** Opening Supplied material block **
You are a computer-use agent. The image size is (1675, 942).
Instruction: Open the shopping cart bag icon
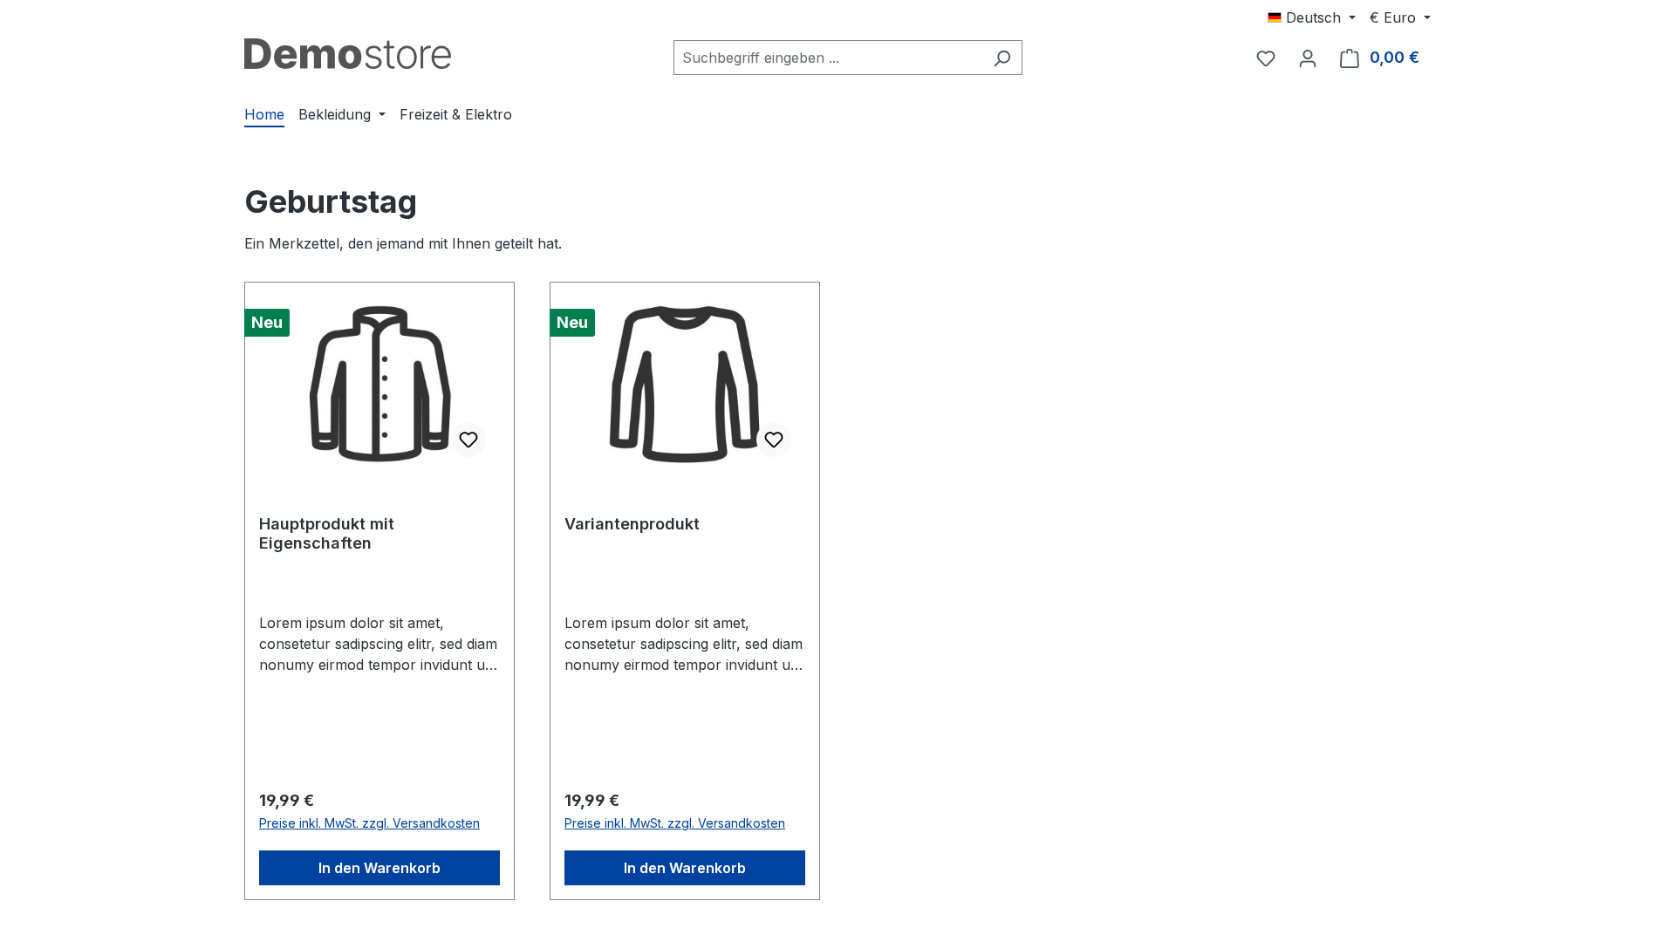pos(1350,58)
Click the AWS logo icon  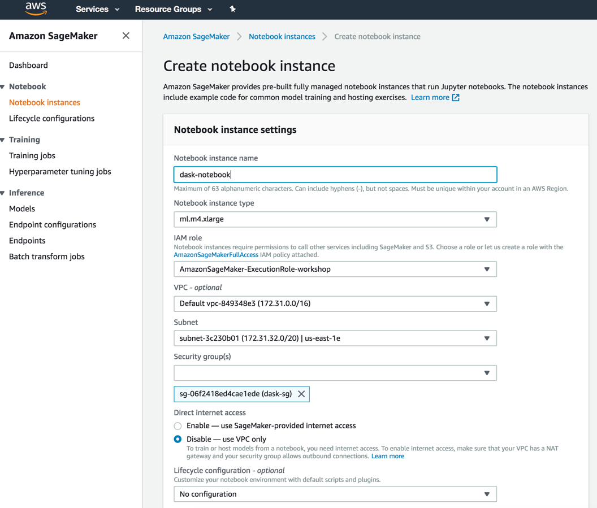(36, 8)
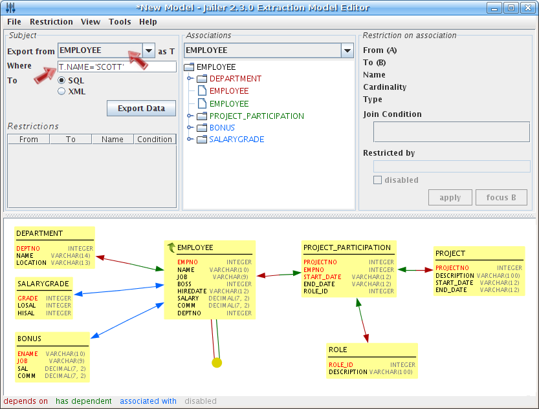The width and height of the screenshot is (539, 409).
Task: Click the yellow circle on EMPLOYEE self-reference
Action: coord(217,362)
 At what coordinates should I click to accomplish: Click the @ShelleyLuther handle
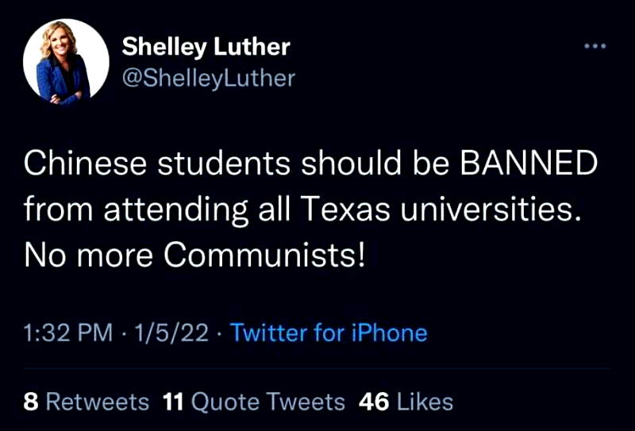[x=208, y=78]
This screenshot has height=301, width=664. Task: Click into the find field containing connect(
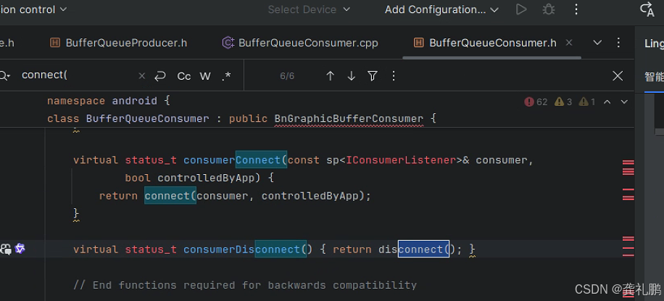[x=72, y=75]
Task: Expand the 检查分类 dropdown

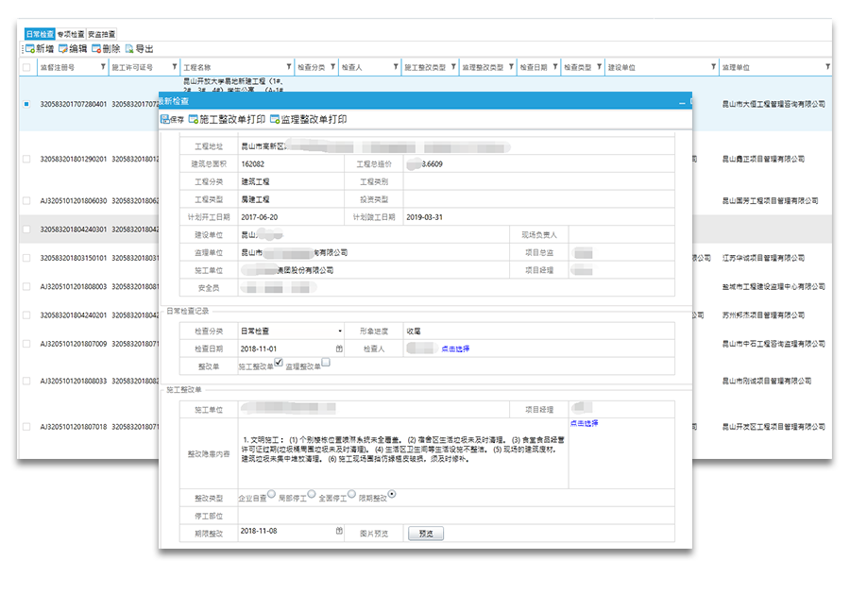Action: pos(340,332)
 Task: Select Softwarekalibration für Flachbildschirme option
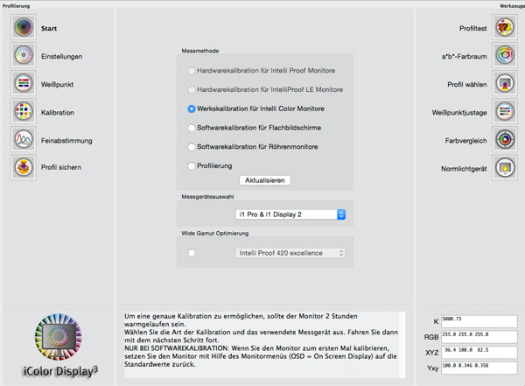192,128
** Closing Supplied material block **
Task details - Beginning at the line containing "At what coordinates", restate every line through the end of the material above exactly; omit the pictures.

Task output -
 At what coordinates should I click to accomplish: Click the @ShelleyLuther handle
[x=208, y=78]
This screenshot has height=301, width=664. Task: Click into the find field containing connect(
[x=72, y=75]
Task: Expand the 检查分类 dropdown

Action: pos(340,332)
 Task: Select Softwarekalibration für Flachbildschirme option
192,128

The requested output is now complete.